その結果月~水はやっちゃんの持っているAKB系のCDか私の持っているセカオワのCDが使われていて、木~土はららちゃん先輩の持っているクラシックのCDかりょーた先輩の持っているロックのCDが使われる。
あれっあっちゃんのCDは使われないのと思う人がいるかもしれない。あっちゃんはCDを持っていないために、参加していない。
どうやらあっちゃんは音楽に全く興味がないらしい。
「知らない曲って何曜日にかかっている曲?
私でも知らない曲が流れているなと思うときがあるもん、そもそもうちは一部の人が勝手に曲決めているしね」
あっちゃんは参加していないからまるで人ごとのように語る。
「ちょっと待ってよ。わざわざ大事なCDを持ってきているのに」
「そうだよ。同じ曲ばかり流れると飽きるかなと思って、アルバムを結構流しているのに」
私とやっちゃんで抗議する。CDは本ほど安くないから買うのは大変で、それをわざわざ毎週持ってきているのに。その大変さを理解していない。
そういえばりす先輩は音楽プレーヤーをつないでいたけど、私達はそんなの持っていないし。
「毎日分からないです」
「えっAKB系はよくかかっているから分かると思うよ」
「えっセカオワ、結構有名だよ」
考えてみたらあまりマイナーな曲はかかっていない。クラシックはクラシック自体知名度が低いから別だけど。
「ジャニーズ系ならよく聴いているから分かります。だけどそれ以外の曲はさっぱり分からないです。
お姉ちゃんはどんな曲でも好きでした。だから色々なCDを持ってました。それこそインディーズからメジャーまで色々持ってました。
でもセクシーゾーンの曲はあまり聴いてなかったみたいで、ライブに誘っても一緒に来てくれませんでした」
どうやら萌さんも男性アイドルにあまり興味が無かったようだ。
するとピンポーンと玄関からチャイムの音がした。れいちゃんは慌てて玄関に行く。
「れいちゃんは普通の女子高生だね。
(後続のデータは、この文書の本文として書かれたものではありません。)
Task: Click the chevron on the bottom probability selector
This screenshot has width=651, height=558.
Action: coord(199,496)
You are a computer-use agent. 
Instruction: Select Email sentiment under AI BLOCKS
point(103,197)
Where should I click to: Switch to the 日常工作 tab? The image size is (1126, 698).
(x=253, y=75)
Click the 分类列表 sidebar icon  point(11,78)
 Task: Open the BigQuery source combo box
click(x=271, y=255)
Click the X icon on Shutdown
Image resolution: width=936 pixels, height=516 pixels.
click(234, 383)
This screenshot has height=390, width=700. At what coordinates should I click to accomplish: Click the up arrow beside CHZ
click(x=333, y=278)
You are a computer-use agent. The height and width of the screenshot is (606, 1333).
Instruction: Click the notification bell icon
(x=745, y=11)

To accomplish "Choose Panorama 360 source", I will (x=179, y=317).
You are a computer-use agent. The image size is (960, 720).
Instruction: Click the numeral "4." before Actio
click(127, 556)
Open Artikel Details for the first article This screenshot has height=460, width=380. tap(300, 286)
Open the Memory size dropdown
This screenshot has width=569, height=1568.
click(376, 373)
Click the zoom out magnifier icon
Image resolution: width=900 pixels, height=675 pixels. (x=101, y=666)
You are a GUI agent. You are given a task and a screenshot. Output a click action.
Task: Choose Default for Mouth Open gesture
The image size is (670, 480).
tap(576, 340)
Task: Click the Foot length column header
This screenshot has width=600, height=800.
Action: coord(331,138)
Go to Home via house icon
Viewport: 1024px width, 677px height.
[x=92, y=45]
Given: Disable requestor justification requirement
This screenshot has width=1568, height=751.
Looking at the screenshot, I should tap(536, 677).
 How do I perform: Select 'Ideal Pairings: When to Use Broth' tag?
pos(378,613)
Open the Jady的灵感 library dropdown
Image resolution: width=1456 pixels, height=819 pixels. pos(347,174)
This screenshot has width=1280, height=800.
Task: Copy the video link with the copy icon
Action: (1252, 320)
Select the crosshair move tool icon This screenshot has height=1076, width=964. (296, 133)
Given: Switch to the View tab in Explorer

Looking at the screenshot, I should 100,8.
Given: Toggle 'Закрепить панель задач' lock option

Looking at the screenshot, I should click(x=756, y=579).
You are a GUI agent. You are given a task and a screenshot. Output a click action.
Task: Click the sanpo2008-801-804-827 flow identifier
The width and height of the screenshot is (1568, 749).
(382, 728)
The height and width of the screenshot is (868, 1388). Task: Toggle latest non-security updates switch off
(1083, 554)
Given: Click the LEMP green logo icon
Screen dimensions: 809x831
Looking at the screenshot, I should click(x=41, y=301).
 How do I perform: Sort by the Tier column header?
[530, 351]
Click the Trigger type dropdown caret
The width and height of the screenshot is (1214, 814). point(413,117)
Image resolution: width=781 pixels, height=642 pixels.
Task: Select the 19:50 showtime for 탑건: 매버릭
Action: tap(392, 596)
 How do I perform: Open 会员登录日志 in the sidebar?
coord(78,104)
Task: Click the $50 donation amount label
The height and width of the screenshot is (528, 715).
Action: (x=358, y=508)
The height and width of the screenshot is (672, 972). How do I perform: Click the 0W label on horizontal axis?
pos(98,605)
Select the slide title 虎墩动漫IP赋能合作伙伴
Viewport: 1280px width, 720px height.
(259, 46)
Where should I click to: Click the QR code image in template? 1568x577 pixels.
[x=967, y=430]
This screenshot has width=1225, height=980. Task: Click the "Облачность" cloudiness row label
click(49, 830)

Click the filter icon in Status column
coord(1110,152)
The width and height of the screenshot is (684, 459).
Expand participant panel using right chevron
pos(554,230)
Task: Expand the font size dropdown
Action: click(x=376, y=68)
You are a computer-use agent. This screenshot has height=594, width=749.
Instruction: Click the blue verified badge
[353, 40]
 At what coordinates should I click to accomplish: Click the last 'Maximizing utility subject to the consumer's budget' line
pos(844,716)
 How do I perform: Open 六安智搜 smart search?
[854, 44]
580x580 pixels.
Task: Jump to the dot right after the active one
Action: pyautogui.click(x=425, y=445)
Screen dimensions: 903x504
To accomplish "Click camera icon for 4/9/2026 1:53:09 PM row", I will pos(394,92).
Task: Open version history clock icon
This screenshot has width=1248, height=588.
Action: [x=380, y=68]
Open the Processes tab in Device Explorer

男性アイドルが好きで少女漫画好きな、どこにでもいる女子高生」
「普通であることは悪いことで無いけど、普通で無い私達には合わない」
あっちゃんが言ったことにすかさず同意するやっちゃん。ちょっと待った、いつの間に私達のことを普通じゃない認定しているのだろうか。私達も少しずれているけど、普通だと私は思う。
するとなぜか雰囲気がしんみりとなり、ららちゃん先輩とりょーた先輩が現れた。
「あれっみんなしんみりとしているけど、どうしたの?」
「「「いえっ何でもありません」」」
意図していないのに声がハモった。
全員揃ったので、萌さんが生前使っていたという部屋に行く。
そうそう今日は萌さんが使っていた部屋に行くのが目的であって、決して音楽の話をしに来たわけではない。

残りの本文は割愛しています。